_Records for the exercise_
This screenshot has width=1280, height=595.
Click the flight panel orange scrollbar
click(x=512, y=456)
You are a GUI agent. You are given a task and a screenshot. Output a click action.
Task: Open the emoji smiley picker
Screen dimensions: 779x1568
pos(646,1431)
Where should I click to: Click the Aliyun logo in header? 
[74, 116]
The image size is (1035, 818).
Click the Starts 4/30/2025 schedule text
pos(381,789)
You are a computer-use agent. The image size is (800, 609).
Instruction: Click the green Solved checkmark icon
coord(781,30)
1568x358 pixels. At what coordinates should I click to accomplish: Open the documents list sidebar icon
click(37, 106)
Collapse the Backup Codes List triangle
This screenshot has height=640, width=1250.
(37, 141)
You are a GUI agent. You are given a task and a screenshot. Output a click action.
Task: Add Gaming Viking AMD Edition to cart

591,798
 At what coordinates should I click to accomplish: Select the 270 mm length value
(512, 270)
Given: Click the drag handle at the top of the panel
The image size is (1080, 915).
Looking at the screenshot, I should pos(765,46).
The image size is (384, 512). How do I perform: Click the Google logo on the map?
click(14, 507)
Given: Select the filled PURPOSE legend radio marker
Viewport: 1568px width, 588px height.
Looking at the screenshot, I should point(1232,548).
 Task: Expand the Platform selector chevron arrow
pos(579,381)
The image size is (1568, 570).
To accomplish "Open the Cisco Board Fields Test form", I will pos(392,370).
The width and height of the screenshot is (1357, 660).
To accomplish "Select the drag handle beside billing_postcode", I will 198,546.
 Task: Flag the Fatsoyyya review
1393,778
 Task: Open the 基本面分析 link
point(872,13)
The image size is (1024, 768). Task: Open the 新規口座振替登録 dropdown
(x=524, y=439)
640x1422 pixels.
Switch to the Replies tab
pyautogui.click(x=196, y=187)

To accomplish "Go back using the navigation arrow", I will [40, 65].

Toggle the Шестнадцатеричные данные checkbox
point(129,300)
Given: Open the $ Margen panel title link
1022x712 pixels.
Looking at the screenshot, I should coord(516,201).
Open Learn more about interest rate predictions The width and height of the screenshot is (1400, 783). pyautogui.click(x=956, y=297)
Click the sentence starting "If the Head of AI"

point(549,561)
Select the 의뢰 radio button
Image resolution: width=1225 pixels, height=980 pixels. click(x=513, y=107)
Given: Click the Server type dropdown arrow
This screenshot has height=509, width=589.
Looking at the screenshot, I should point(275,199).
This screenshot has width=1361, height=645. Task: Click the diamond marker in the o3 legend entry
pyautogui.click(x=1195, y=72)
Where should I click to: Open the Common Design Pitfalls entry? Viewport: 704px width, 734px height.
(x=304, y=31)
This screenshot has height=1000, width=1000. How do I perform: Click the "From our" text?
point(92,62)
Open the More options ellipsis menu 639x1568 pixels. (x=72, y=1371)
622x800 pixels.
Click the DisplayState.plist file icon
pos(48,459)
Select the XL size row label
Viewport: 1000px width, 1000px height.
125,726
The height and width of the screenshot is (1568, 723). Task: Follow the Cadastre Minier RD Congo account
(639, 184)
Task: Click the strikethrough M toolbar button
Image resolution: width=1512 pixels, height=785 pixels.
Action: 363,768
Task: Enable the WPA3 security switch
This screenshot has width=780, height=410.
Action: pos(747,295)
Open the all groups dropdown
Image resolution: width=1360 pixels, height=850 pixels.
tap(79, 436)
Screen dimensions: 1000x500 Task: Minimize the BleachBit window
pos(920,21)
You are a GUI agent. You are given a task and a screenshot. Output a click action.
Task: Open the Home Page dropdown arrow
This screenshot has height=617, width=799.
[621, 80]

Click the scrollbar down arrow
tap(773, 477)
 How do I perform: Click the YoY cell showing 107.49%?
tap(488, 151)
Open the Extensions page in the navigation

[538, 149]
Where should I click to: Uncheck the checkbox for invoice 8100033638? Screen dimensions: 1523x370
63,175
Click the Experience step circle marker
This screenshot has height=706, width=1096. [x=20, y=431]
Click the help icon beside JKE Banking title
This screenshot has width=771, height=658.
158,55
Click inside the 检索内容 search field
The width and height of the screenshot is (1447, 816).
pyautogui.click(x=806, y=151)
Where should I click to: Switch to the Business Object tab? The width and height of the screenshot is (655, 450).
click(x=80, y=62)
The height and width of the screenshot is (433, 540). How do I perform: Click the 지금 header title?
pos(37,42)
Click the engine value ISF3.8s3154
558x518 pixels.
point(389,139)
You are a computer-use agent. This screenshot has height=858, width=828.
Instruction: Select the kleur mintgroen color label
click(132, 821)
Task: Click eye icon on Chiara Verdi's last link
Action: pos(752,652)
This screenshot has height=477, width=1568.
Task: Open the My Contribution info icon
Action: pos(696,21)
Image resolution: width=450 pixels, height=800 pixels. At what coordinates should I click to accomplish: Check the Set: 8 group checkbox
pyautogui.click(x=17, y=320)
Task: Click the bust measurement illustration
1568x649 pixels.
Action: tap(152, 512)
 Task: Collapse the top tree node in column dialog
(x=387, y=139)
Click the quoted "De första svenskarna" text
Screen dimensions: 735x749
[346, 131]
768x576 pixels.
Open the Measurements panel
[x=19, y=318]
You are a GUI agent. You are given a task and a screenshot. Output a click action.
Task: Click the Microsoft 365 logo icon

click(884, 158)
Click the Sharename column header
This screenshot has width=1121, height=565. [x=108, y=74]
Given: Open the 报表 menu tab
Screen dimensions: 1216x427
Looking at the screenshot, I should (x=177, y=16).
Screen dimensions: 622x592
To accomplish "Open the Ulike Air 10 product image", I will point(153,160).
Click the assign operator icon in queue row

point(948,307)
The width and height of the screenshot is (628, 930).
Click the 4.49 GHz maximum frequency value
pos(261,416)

_What to produce_
Taking the material above, extract exactly and only the lines from the line with "This screenshot has height=1000, width=1000." to the line with "Task: Enable the WPA3 security switch", inclusive of both.

_Solved problem_
This screenshot has height=1000, width=1000. How do I perform: Click the "From our" text?
point(92,62)
Open the More options ellipsis menu 639x1568 pixels. (x=72, y=1371)
622x800 pixels.
Click the DisplayState.plist file icon
pos(48,459)
Select the XL size row label
Viewport: 1000px width, 1000px height.
125,726
The height and width of the screenshot is (1568, 723). Task: Follow the Cadastre Minier RD Congo account
(639, 184)
Task: Click the strikethrough M toolbar button
Image resolution: width=1512 pixels, height=785 pixels.
Action: 363,768
Task: Enable the WPA3 security switch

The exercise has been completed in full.